A third of hard-to-treat high blood pressure may actually be 'fake' and instead a patient's nervous response to being seen by a doctor, say experts.
They made the discovery when they continuously monitored the blood pressure of nearly 700,000 people as they went about their normal lives.
Some 37% of 8,295 patients thought to have stubborn or resistant hypertension actually had "white coat" hypertension.
The experts call for mandatory 24-hour checks, Hypertension journal reports.
The NHS advisory body NICE has recently proposed that patients suspected of having high blood pressure will get another check at home because of fears that nerves from being at a GP surgery may be leading to too many people being diagnosed.

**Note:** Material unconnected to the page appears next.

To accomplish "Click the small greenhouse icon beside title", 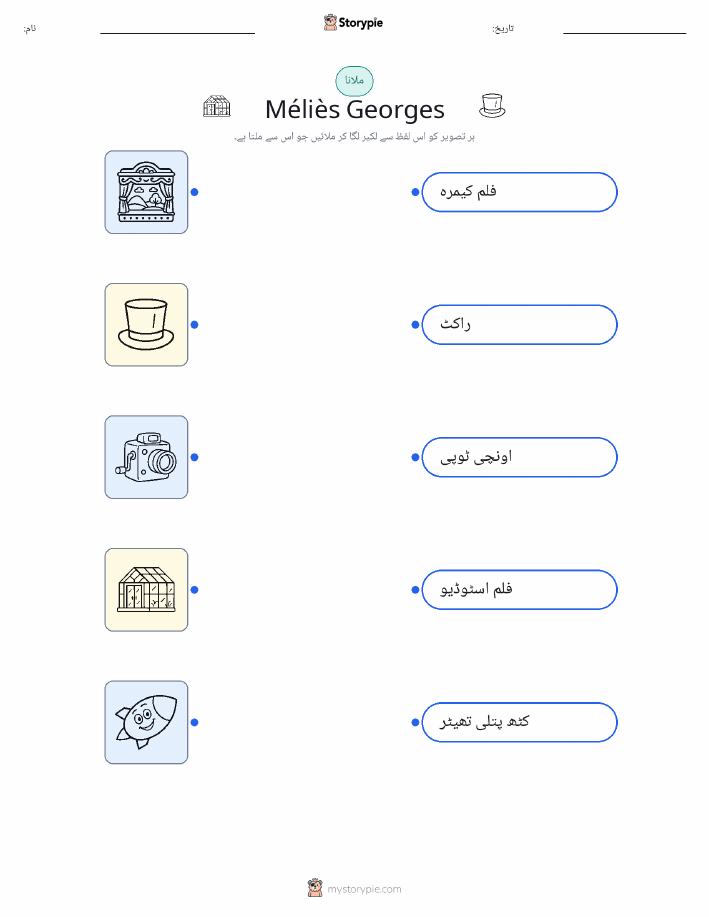I will click(x=216, y=106).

It says so-called white coat hypertension affects a quarter of all people.
But the latest research suggests that the phenomenon may be more common and is leading some people to have aggressive medical treatment that they may not actually need.
Resistant hypertension occurs when a patient's blood pressure remains above treatment goals, despite using three different types of drugs at the same time.
It was these patients that the researchers focused on.
They asked the patients to wear a portable "ambulatory" monitoring device that takes blood pressure readings every 20 minutes day and night.
This revealed only 63% had true resistant hypertension. These tended to be patients who either smoked or had diabetes or a heart condition.